Excerpt to read
◇ ◇ ◇ ◇
Mike Miller has become a pass first and pass second swingman. When he drives to the basket, it often results in him passing the ball after faking a layup attempt. His percentages are so high because he rarely shoots. That being said, he fits in perfectly on a team where double teams are commanded and coming off the bench. Right now, I don't think the Wizards will overpay to keep him and it makes sense for Miller to go to a team that's a contender like the Lakers or wherever LeBron ends up. But yeah, I wouldn't count on him as a starter maybe a 3rd or 4th guard off the bench.


----------



## Wilt_The_Stilt (Jun 7, 2002)

*Re: Mike Miller Believes "Playing With The Lakers Would Be Great"*

If he comes cheap, I don't see how it could hurt.

Rumor also has it that T-Mac is interested in coming to LA.


----------



## JerryWest (Jun 24, 2002)
◇ ◇ ◇ ◇
Required work
- A) Which basketball players are named in the body of the posts in the forum thread about Mike Miller, leaving out the posters' usernames?
- B) Can you turn the paragraph of the forum thread about Mike Miller that begins "Mike Miller has become a pass first" into a short bulleted list that keeps its main points?

Supplied data
◇ ◇ ◇ ◇
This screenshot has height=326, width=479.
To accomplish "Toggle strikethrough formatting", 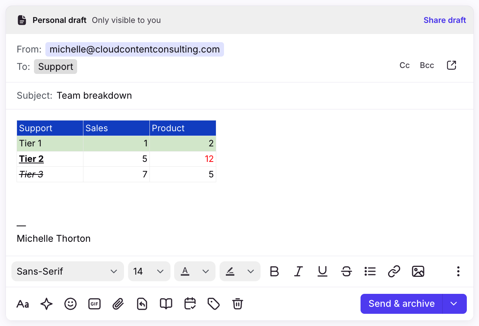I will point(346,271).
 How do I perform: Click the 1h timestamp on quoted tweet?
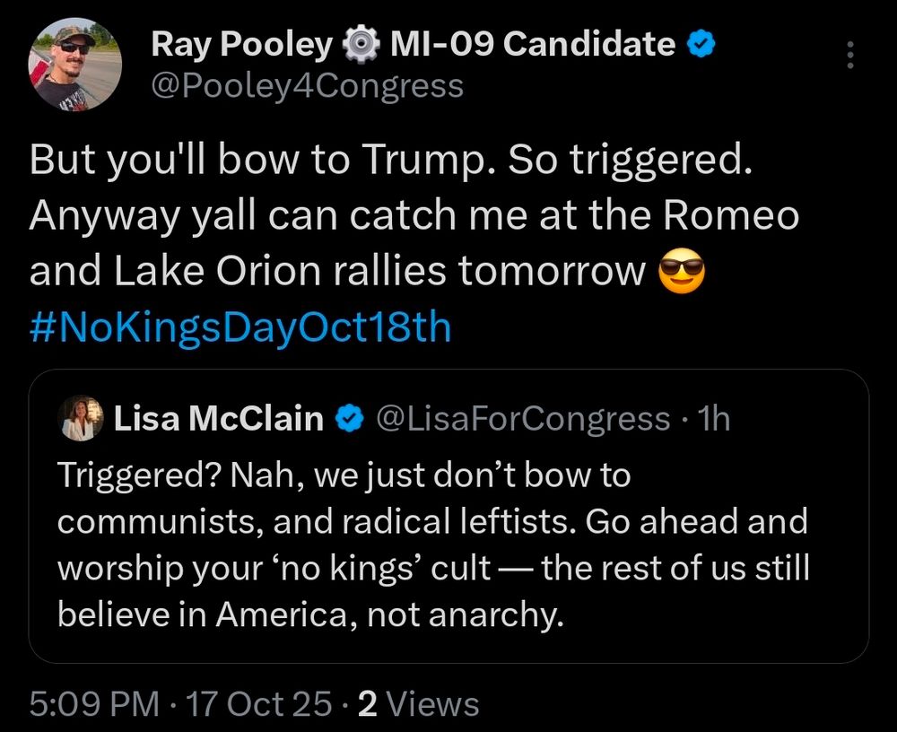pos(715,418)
◇ ◇ ◇ ◇
In response
- A) Mike Miller, LeBron, T-Mac

- B)
- Miller has become a pass-first swingman. On drives he often fakes a layup and then passes.
- His shooting percentages are high because he rarely shoots.
- He fits well coming off the bench for a team that commands double teams.
- The writer doesn't expect the Wizards to overpay to keep him.
- Moving to a contender such as the Lakers, or wherever LeBron ends up, makes sense for him.
- He shouldn't be counted on as a starter, but maybe as a third or fourth guard off the bench.